▸ **What the task asks**: Copy out the lines of the material below word for word, starting at the line that contains "Given: Click the" and stopping after the line that contains "[x=291, y=846]". Include both of those lines.

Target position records
□ □ □

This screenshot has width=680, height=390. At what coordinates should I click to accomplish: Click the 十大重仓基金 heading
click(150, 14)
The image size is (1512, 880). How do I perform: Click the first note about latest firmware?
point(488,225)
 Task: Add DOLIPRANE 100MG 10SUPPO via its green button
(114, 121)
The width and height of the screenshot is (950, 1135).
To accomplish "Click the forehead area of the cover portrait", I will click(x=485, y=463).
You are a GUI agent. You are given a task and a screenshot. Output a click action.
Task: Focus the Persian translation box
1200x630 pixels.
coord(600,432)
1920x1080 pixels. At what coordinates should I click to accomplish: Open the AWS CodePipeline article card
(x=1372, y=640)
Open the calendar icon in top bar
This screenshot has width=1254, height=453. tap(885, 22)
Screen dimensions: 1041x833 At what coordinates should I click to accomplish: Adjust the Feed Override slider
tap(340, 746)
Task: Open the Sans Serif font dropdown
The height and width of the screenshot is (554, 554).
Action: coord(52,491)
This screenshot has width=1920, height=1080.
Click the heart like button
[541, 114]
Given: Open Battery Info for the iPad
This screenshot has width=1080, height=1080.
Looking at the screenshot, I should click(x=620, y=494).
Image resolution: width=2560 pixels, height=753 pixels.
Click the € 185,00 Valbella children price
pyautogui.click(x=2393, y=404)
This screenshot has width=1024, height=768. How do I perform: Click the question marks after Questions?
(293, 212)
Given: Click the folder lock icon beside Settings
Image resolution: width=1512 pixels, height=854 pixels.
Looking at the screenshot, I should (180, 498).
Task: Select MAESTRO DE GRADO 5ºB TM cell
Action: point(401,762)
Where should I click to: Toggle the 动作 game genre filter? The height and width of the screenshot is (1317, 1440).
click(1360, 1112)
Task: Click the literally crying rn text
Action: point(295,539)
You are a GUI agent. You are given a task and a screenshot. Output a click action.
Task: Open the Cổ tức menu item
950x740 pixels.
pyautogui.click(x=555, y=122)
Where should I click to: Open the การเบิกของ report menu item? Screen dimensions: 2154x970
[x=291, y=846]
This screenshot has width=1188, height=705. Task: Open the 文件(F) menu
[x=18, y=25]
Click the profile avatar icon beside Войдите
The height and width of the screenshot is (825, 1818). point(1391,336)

□ □ □

▸ **Result of the exercise**:
Given: Click the folder lock icon beside Settings
Image resolution: width=1512 pixels, height=854 pixels.
Looking at the screenshot, I should (180, 498).
Task: Select MAESTRO DE GRADO 5ºB TM cell
Action: point(401,762)
Where should I click to: Toggle the 动作 game genre filter? The height and width of the screenshot is (1317, 1440).
click(1360, 1112)
Task: Click the literally crying rn text
Action: point(295,539)
You are a GUI agent. You are given a task and a screenshot. Output a click action.
Task: Open the Cổ tức menu item
950x740 pixels.
pyautogui.click(x=555, y=122)
Where should I click to: Open the การเบิกของ report menu item? Screen dimensions: 2154x970
[x=291, y=846]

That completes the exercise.